[Data taken from a collection]
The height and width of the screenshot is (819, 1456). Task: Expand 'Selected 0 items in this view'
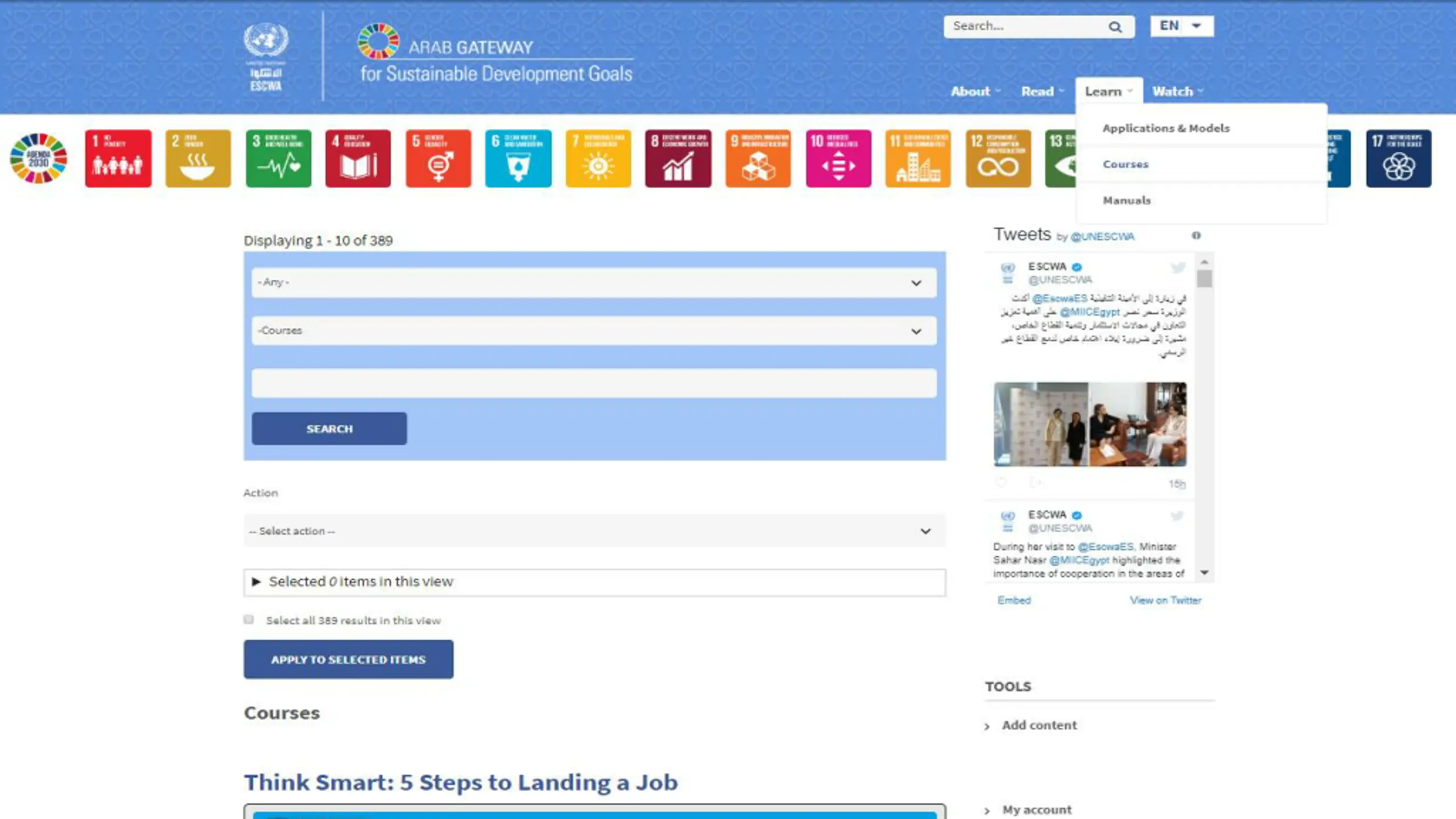361,581
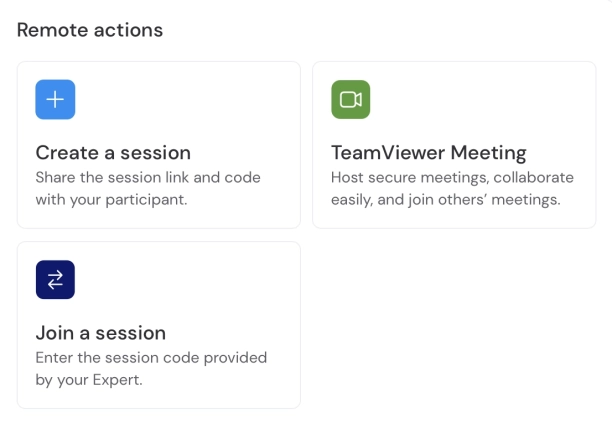Image resolution: width=612 pixels, height=429 pixels.
Task: Click the green video camera icon
Action: click(x=350, y=100)
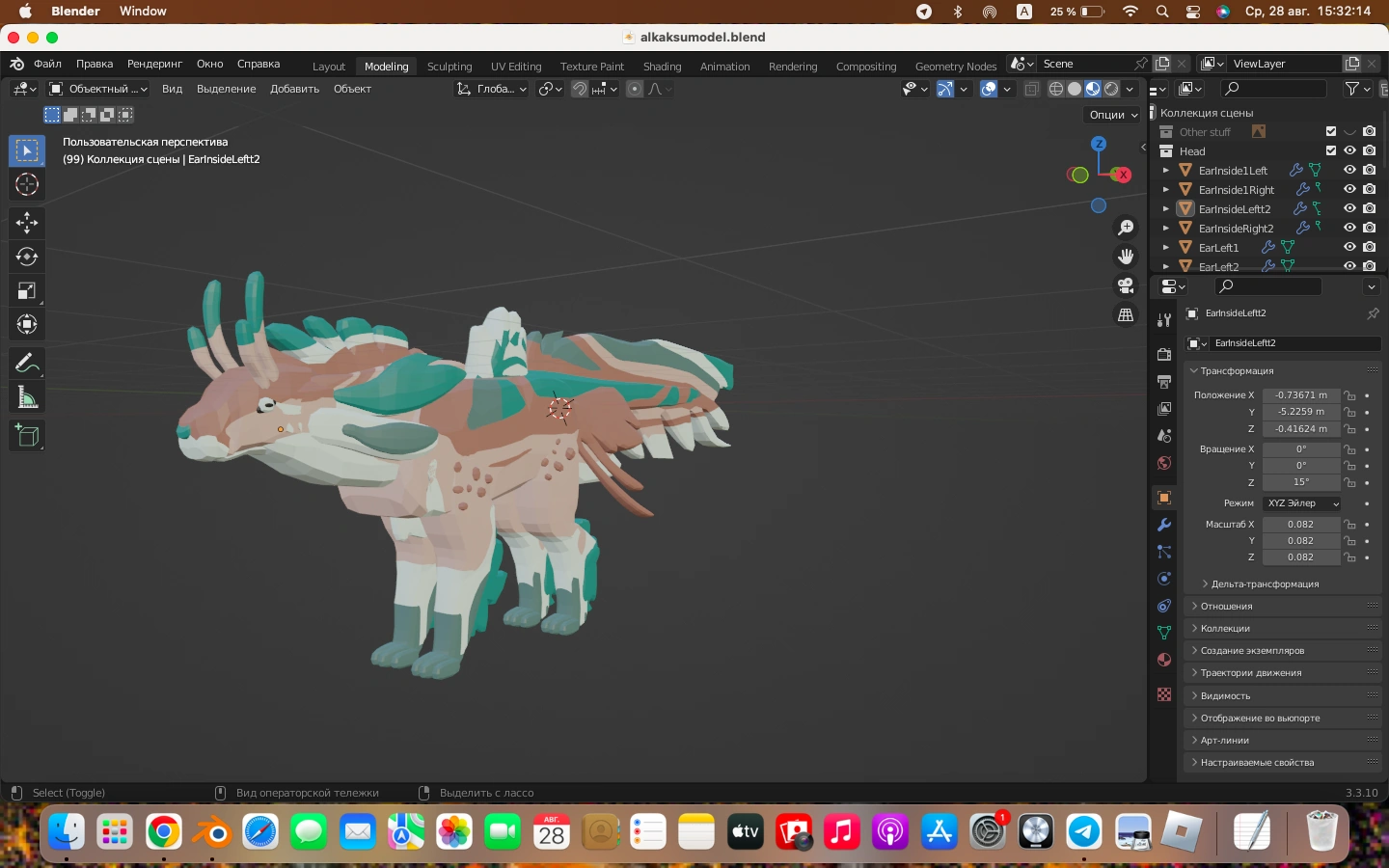Toggle camera view in the viewport
The height and width of the screenshot is (868, 1389).
click(1126, 285)
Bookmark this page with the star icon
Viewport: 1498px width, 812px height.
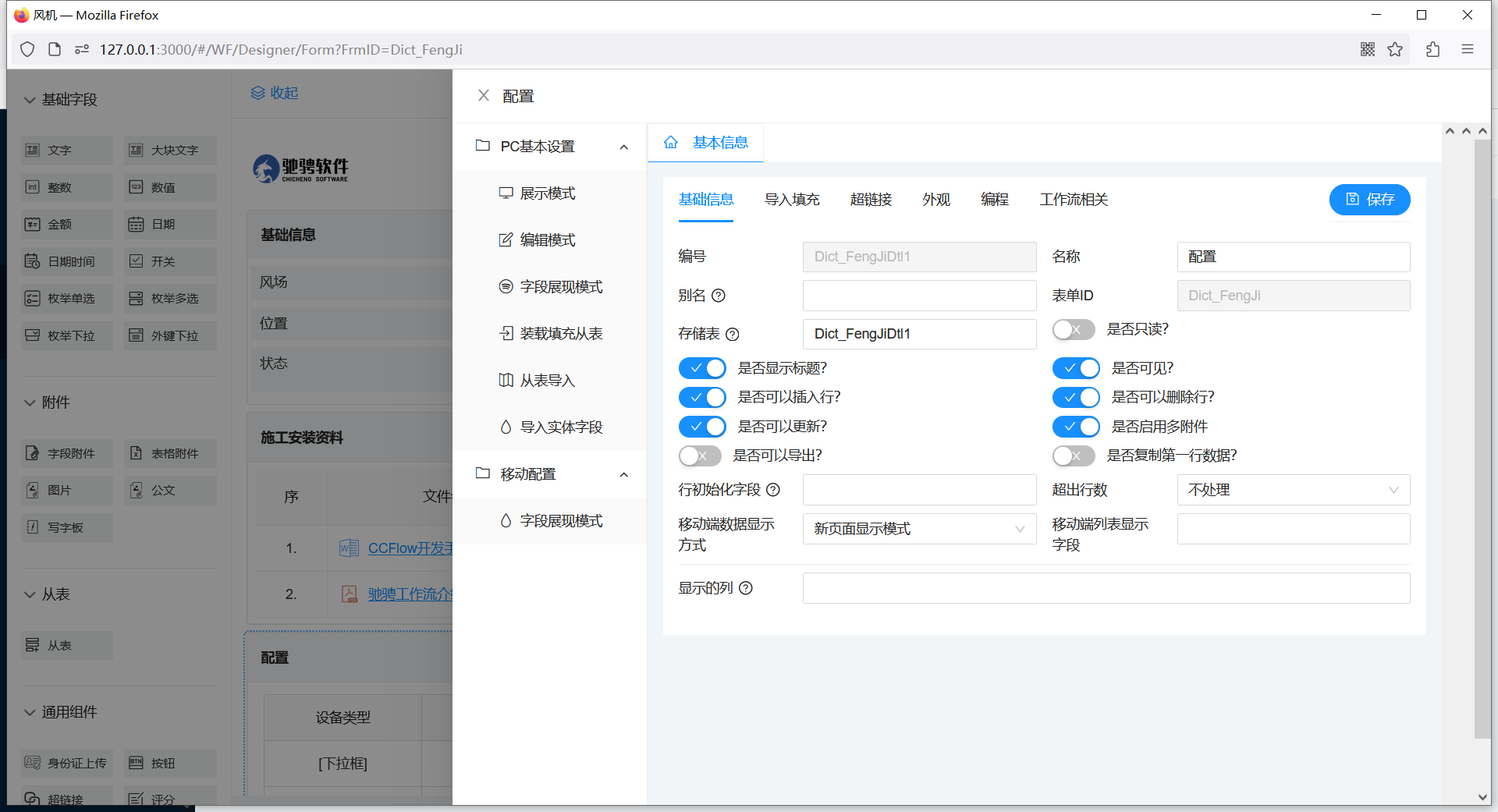tap(1395, 49)
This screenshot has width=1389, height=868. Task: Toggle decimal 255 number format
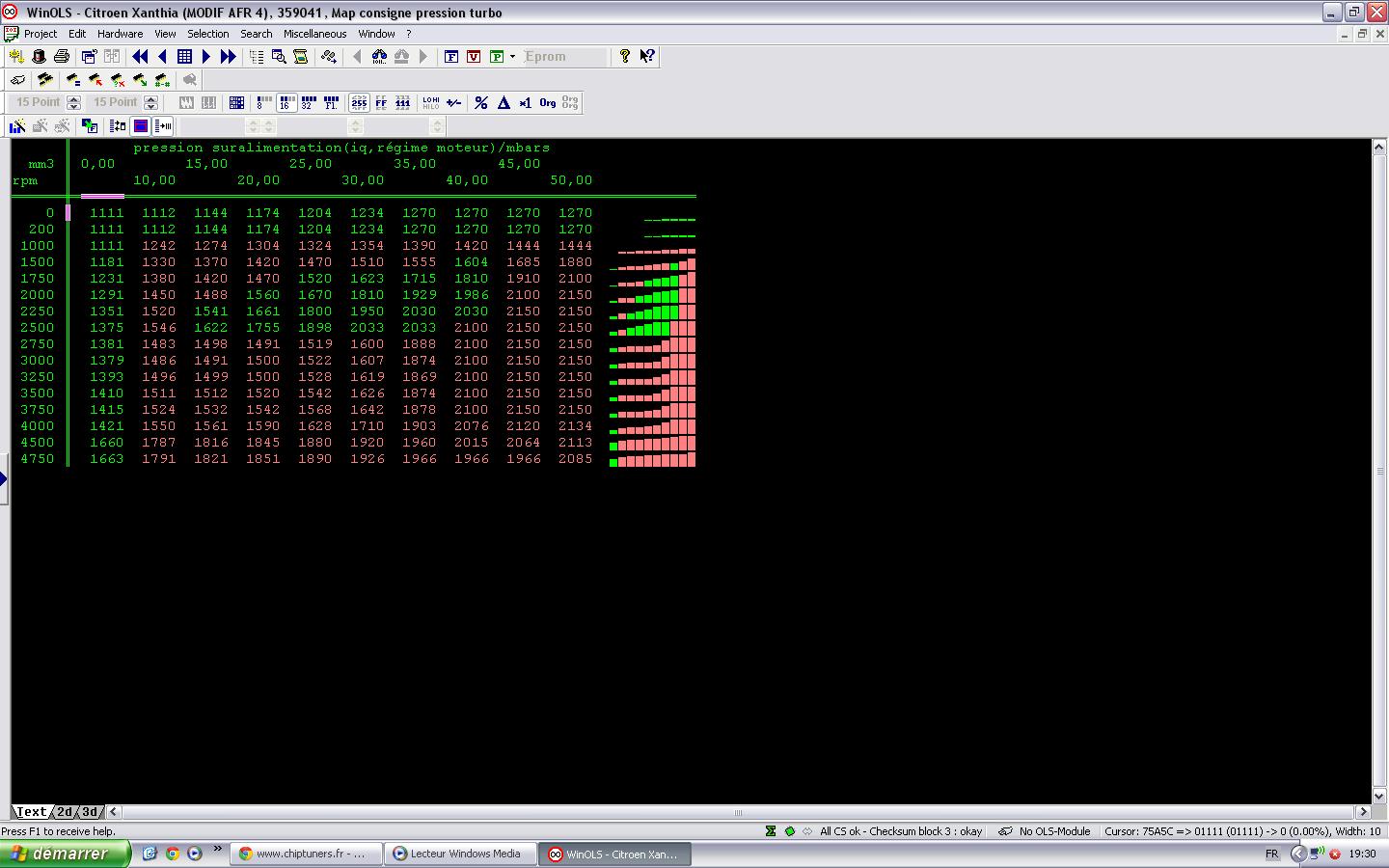pyautogui.click(x=359, y=102)
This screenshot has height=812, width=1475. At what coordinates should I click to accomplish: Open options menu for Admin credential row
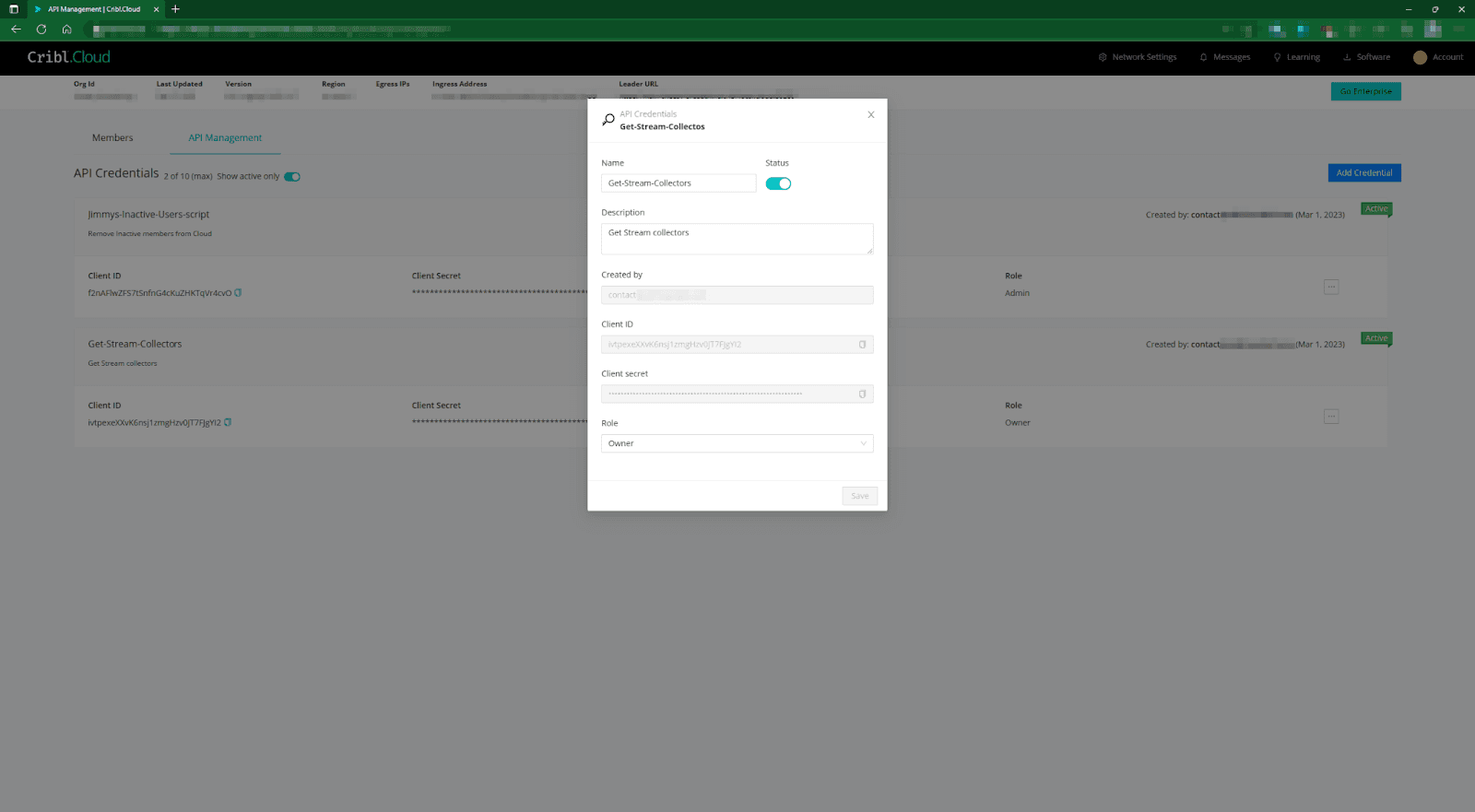[1331, 287]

• TASK INSTRUCTIONS: Extract every line of the data above without changing a word, and omit the pictures from your answer.

• TASK ANSWER:
The height and width of the screenshot is (819, 1456). Task: Expand 'Selected 0 items in this view'
361,581
Image resolution: width=612 pixels, height=429 pixels.
Task: Click the green video camera icon
Action: click(x=350, y=100)
Toggle camera view in the viewport
The height and width of the screenshot is (868, 1389).
click(1126, 285)
Bookmark this page with the star icon
Viewport: 1498px width, 812px height.
tap(1395, 49)
This screenshot has width=1389, height=868. Task: Toggle decimal 255 number format
pyautogui.click(x=359, y=102)
This screenshot has height=812, width=1475. At what coordinates should I click to accomplish: Open options menu for Admin credential row
[1331, 287]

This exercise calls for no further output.